Energy gels are a pretty common sight in the world of endurance sport – especially cycling. Whether they are being handed out to pro riders from their support vehicles, or by amateur riders on weekend club ride or sportive. But if you are new to cycling, what does it all mean? Here is our basic guide to energy gels and the main options.
The Basic Science
During exercise the body burns energy in the form of nutrients. Gentle exercise can be fueled by fat energy which burns slowly. However, intensive exercise uses carbohydrates as the main source of nutrients which the body breaks down into glucose for energy. Glucose are stored in glycogen stores in muscles and the liver. So during high cardio or prolonged endurance exercise like cycling, glycogen stores are then broken down into glucose again and used for energy. But carbohydrate energy can only be stored in limited amounts in the body and burns much quicker than the other forms of energy stores like fat or as a last resort – proteins. During 90-120 minutes riding, the body will burn 60-70g of carbohydrates (depending on the intensity of the ride). So it is important to keep carbohydrate levels topped up during exercise to help prevent fatigue.
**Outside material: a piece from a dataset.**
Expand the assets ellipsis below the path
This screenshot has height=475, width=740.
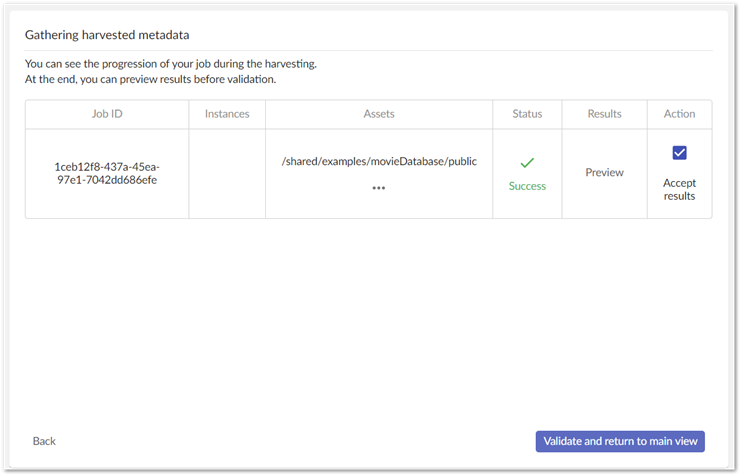pyautogui.click(x=379, y=188)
Different types of Energy Gels
Isotonic gels are designed to be easy to digest. They are light in consistency and often ‘drink-like’. This makes them easy to consume and means that you (usually) don’t need to take additional fluid on board to wash them down. Another benefit of these gels is that because of their consistency, they tend to be easier on the stomach. Isotonic gels commonly deliver around 20-25 grams of Carbohydrates per gel (depending on manufacture).
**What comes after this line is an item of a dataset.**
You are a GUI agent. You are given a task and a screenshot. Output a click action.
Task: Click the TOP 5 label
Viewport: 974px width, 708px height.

Electrolytes are minerals which help the body absorb water and maintain it’s fluid balance. During cycling, your body loses these Electrolytes through sweat and this can quickly lead to dehydration. Energy gels which contain Electrolytes have an increased level of minerals including sodium, potassium and magnesium. These help the body to absorb water faster
In addition to carbohydrates and minerals, caffeine is another ingredient often used in energy gels. The addition of caffeine is designed to combat the on-set of fatigue during prolonged exercise. These energy gels can contain as much as 150mg of caffeine. The combination of carbohydrates and caffeine in gels means that energy levels are boosted both mentally and physically.
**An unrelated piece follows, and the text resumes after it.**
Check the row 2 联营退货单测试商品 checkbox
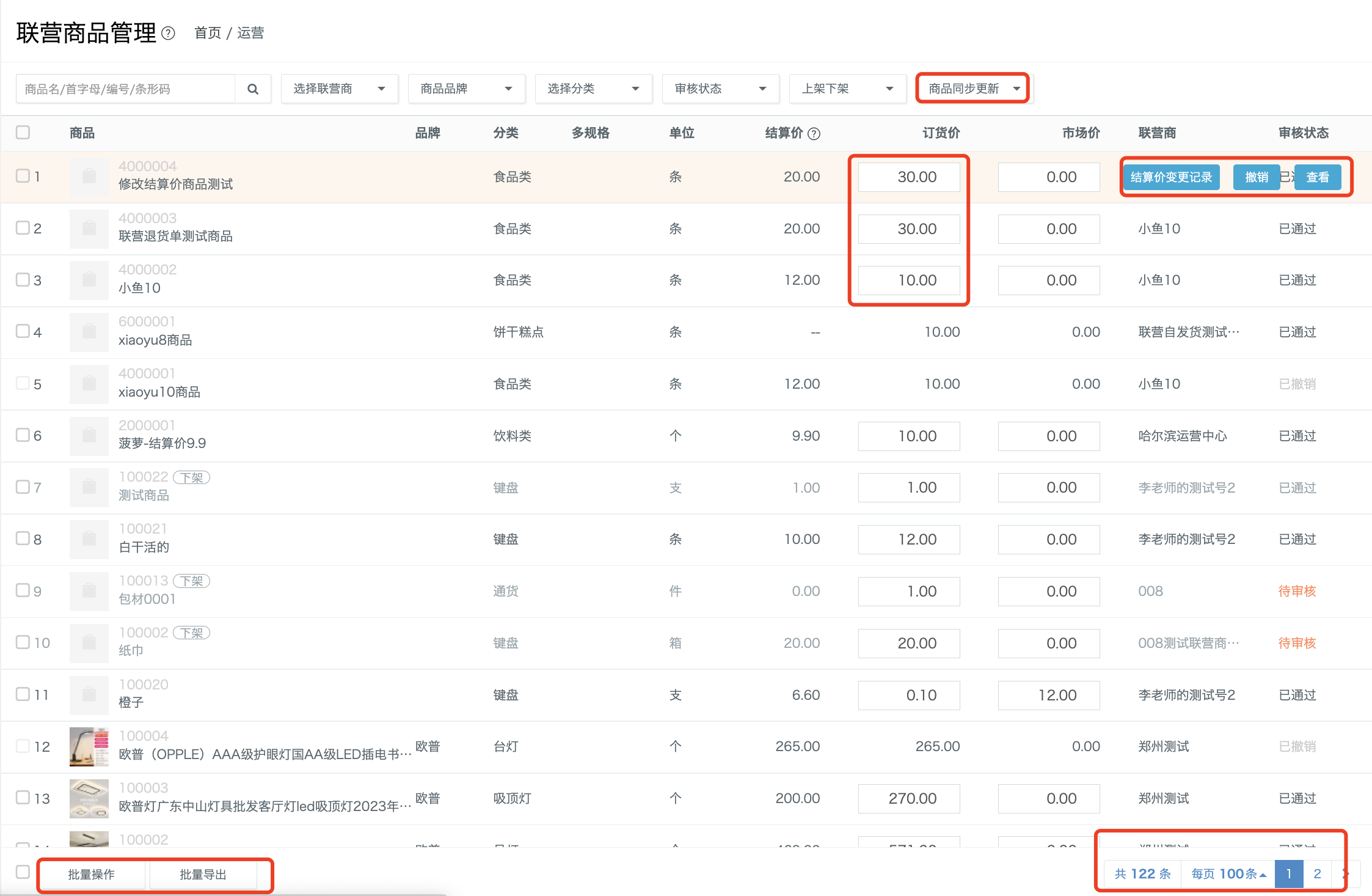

More recently, gels have moved into post-ride nutrition in the form of the Science in Sport Whey20 gel. This is a dairy based gel so it has a thick yogurt consistency. It has reduced carbohydrates (1.8g per sachet) and is loaded with protein (20g) to aid in muscle recovery. Working in a similar way as a recovery shake, the Whey20 gel is recommended to be taken within 20-30 minutes after training – but the gel is considered to be more convenient that having to mix up a drink.
If you are new to using energy gels, you should always read the label to check the ingredients before use. The ingredients and nutritional values in energy gels will vary between manufacturers and between the gels themselves. Energy gels are designed to maintain carbohydrate energy levels rather than replenish them so they should be taken before the body if completely fatigued during longer or intensive rides. That means you shouldn’t find yourself needing to use them on a 6 mile commute to work or a 30 minute relaxed family ride. Most manufacturers recommend 2-3 gels per hour during medium to high intensity riding. However, you may find that certain brands or gels don’t agree with you and cause stomach upset. If you are planning a long ride or a Sportive event – you should always trial gels in training before the event. We’d recommend that you also consume gels with water or fluid and not instead of – to help prevent dehydration.
Lastly, if you do use any energy nutrition, whether it is gels, bars or other food – bin the wrapper or take you litter with you!